> **Work request**
Exclude the pictures, then quote exactly the lines from the one holding "The width and height of the screenshot is (1033, 623)." through the last line of the records.

> **Saved entries**
········
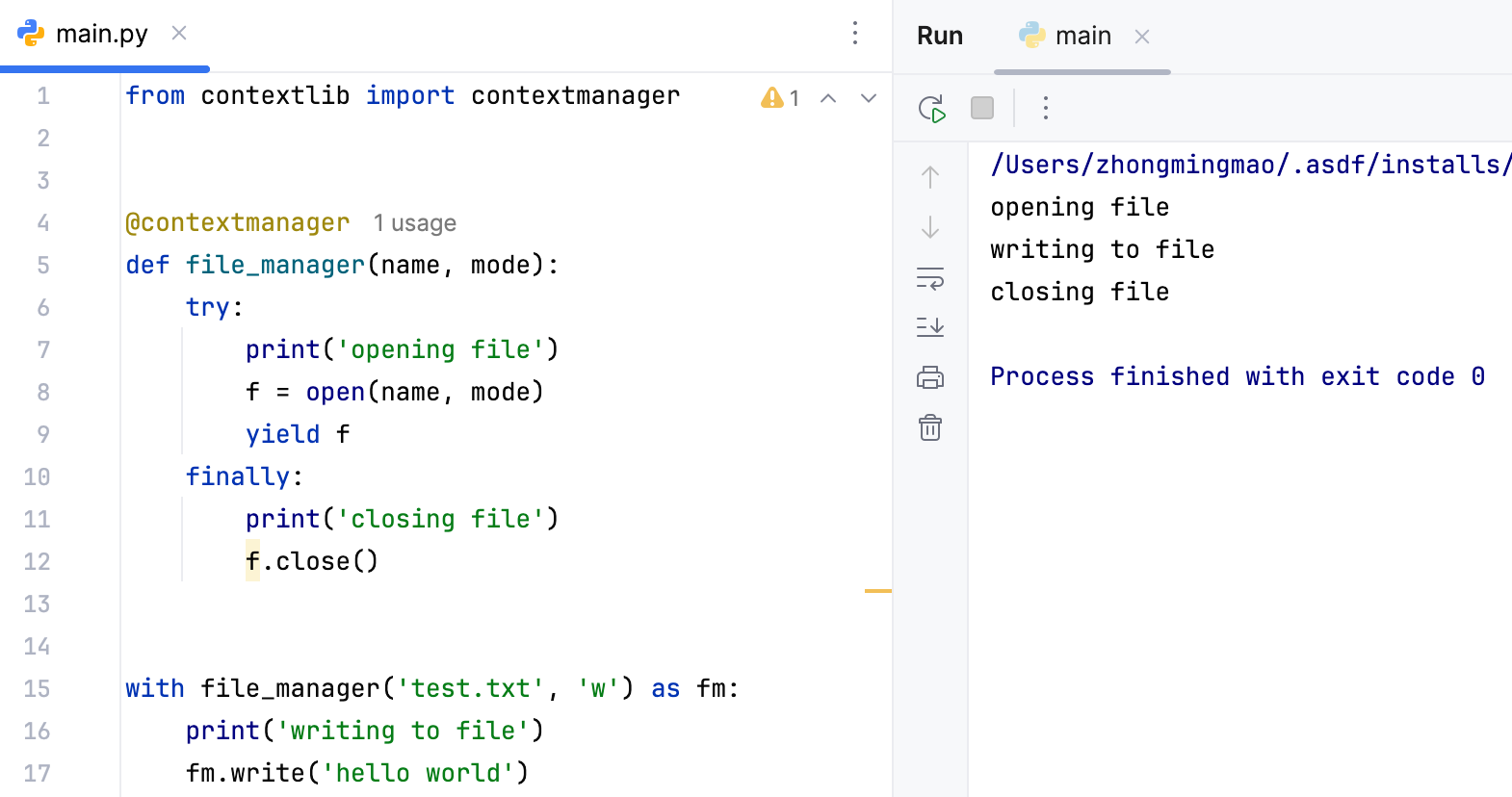Click the Up the Stack Trace arrow
The width and height of the screenshot is (1512, 797).
click(930, 177)
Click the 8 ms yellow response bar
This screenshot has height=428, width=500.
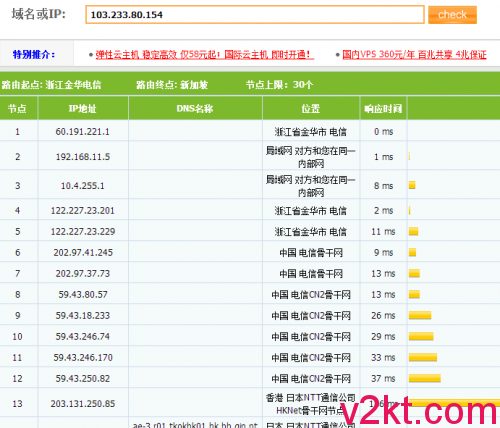pos(412,185)
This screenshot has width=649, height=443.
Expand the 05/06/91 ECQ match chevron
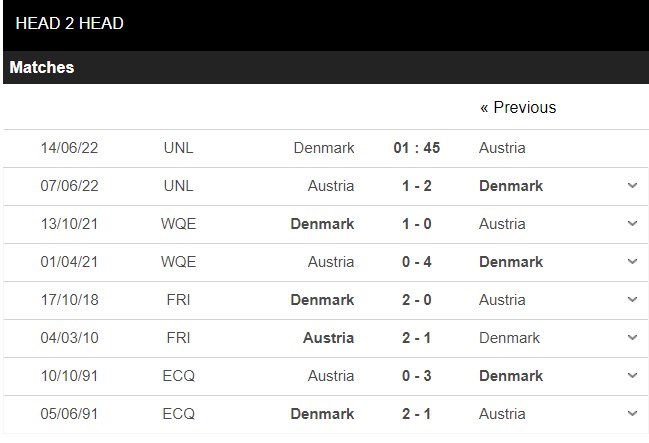pyautogui.click(x=632, y=414)
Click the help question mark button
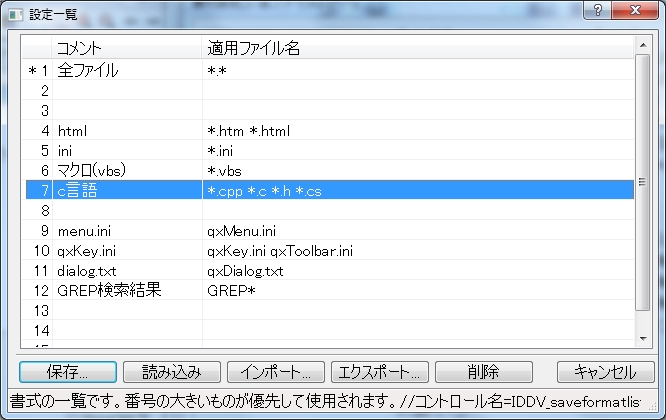This screenshot has height=420, width=666. (x=597, y=12)
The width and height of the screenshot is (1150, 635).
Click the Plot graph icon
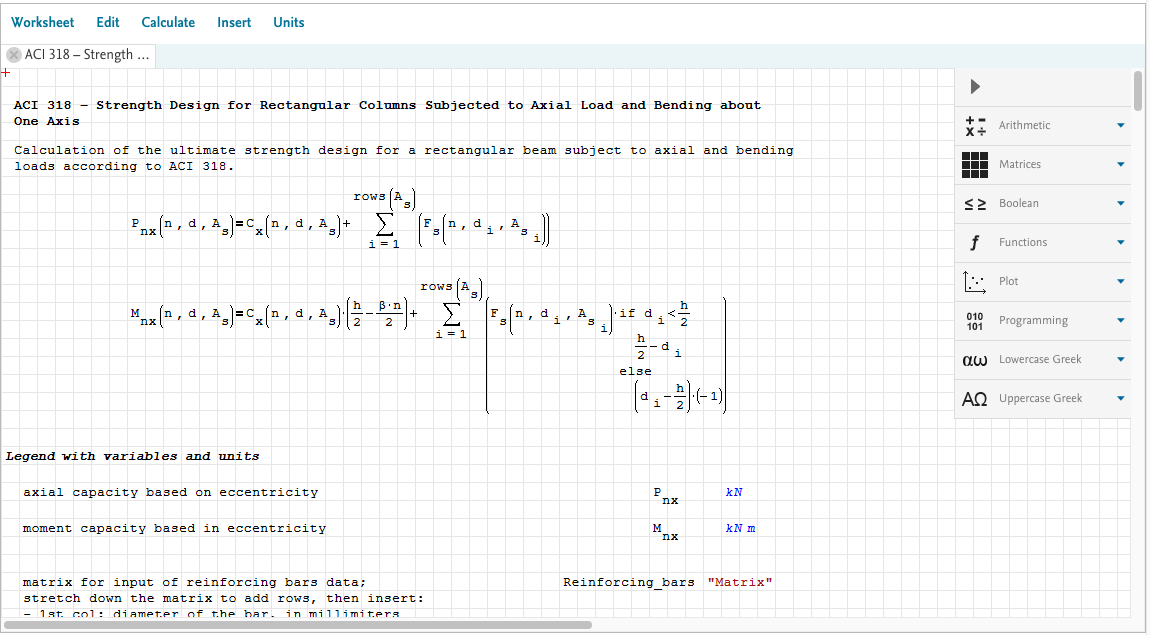(975, 282)
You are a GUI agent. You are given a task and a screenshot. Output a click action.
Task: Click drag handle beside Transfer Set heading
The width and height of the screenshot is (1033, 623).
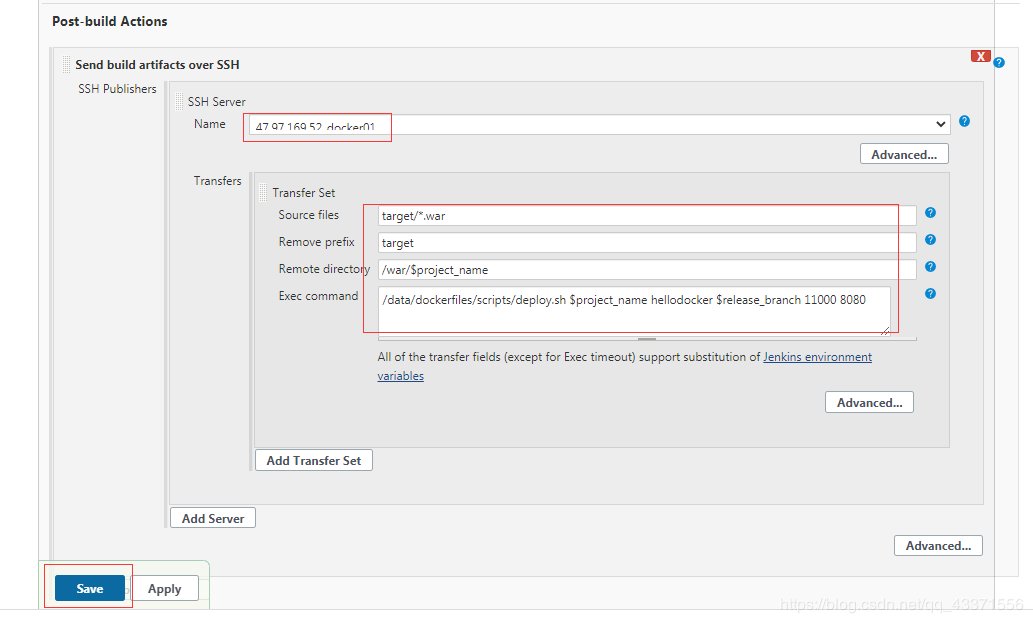pyautogui.click(x=263, y=192)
········
> **Final answer**
The width and height of the screenshot is (1033, 623).
pyautogui.click(x=263, y=192)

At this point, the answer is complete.